Tomasz Siemoniak: to wojna domowa z dużymi elementami ingerencji z zewnątrz
Czy to, co dzieje się na Ukrainie to już wojna? - Nie ma co do tego już wielkich wątpliwości. To wojna domowa z dużymi elementami ingerencji z zewnątrz. Do zbadania pozostaje skala. Sytuacja jest kompletnie zdestabilizowana. Władze Ukrainy nie panują nad częścią swojego terytorium. To napawa Polskę i świat wielką troską. Wkroczenie wojsk rosyjskich na Ukrainę to jedna z opcji - mówi szef MON Tomasz Siemoniak w Kontrwywiadzie RMF FM.
05.05.2014 | aktual.: 05.05.2014 09:42
- Na miejscu ukraińskiego szefa MON byłbym bardzo ostrożny z kierowaniem oddziałów wojska do miast we własnym państwie. Myślę, że Ukraińcy zachowują się odpowiedzialnie, nie próbując kierować się przeciwko własnej ludności. Toczy się walka o rząd dusz na wschodniej Ukrainie. Władze nie chcą pacyfikowania własnych obywateli. Użycie nadmierne siły byłoby dyskwalifikujące dla każdego, kto na taką opcję by się zdecydował - wyjaśnia gość RMF FM.
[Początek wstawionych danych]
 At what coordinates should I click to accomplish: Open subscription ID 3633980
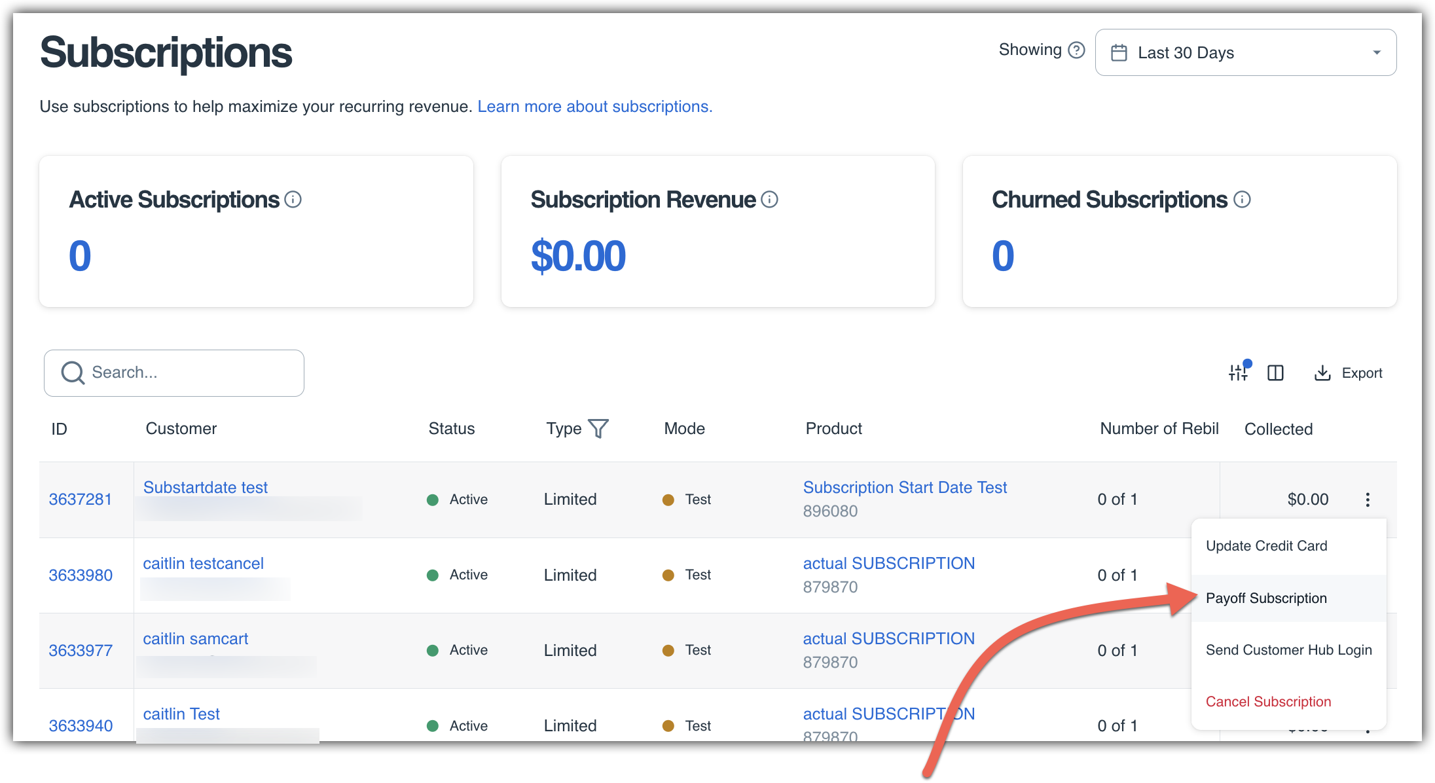81,575
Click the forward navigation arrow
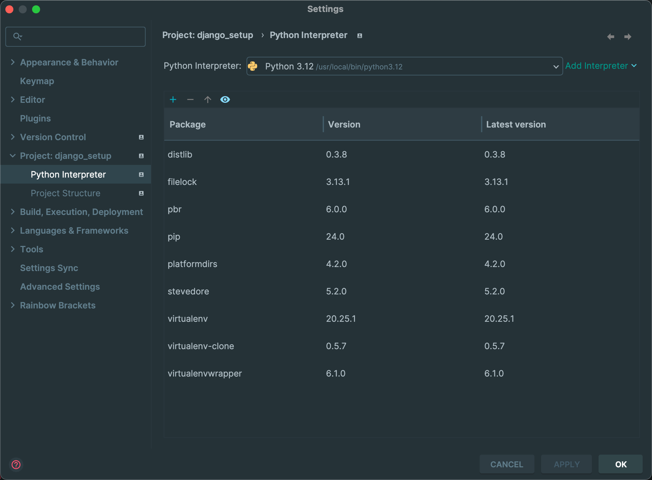The width and height of the screenshot is (652, 480). 628,36
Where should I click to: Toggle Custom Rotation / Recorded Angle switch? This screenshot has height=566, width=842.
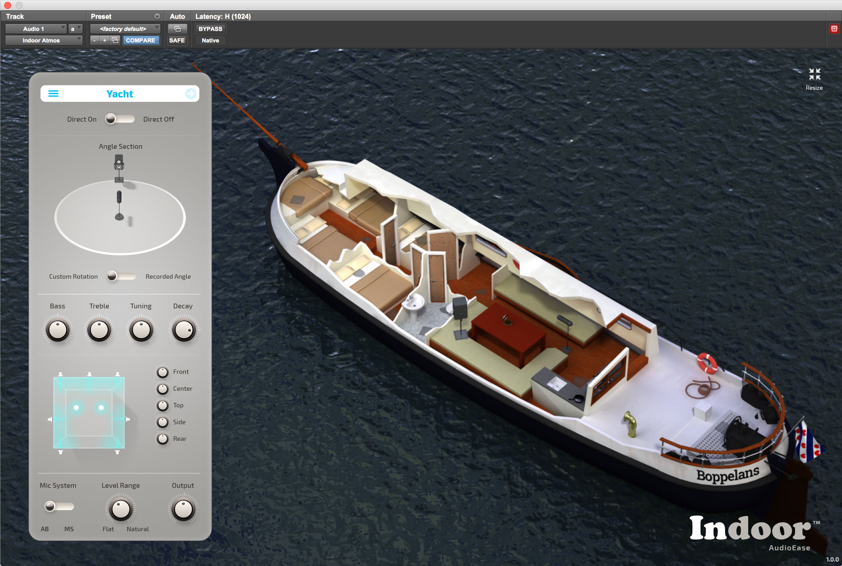coord(121,276)
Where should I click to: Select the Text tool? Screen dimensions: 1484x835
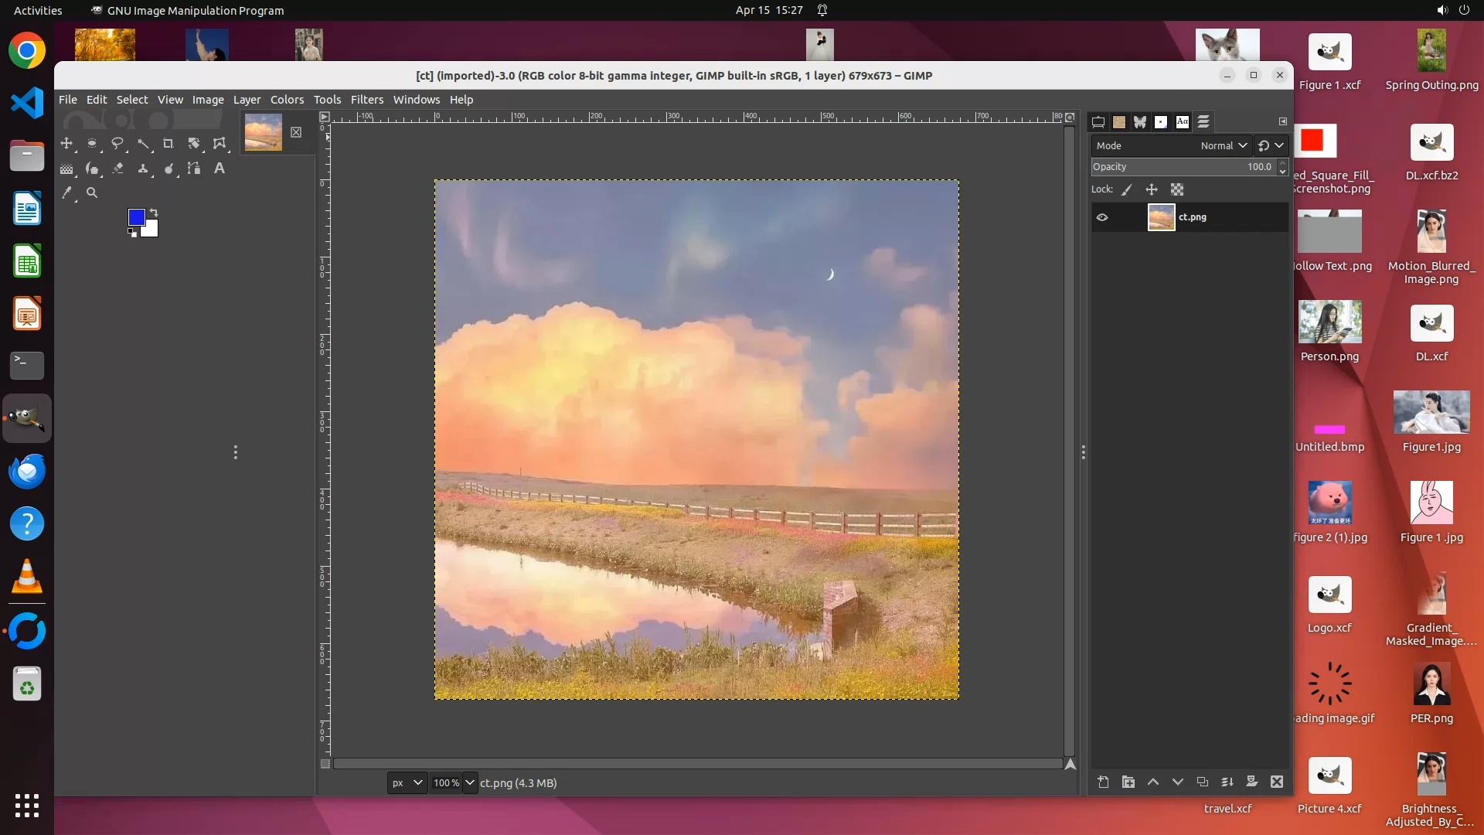point(220,169)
- Trwały rozmowy. NATO jest gotowe do długofalowej współpracy, ale Ukraińcy wiedzą, że najpierw muszą sami sobie pomóc - mówi szef MON pytany o ewentualną zagraniczną pomoc wojskową w walce z separatystami. - Problem Ukrainy leży nie w brakach sprzętowych, a w decyzjach politycznych i zdolności do działania - tłumaczy.
- Porwanie obserwatorów OBWE to dzieło separatystów, za którymi stoją rosyjskie służby. Dziś będziemy rozmawiać z uwolnionym Polakiem. To twardy major - mówi szef MON w RMF FM. - Ujawnione rozmowy wysłannika Rosji z liderem tzw. separatystów pokazują, że stopień koordynacji i porozumienia między nimi jest duży. To stawia ich w złym świetle - mówi pytany o ew. rosyjską inspirację działań separatystów.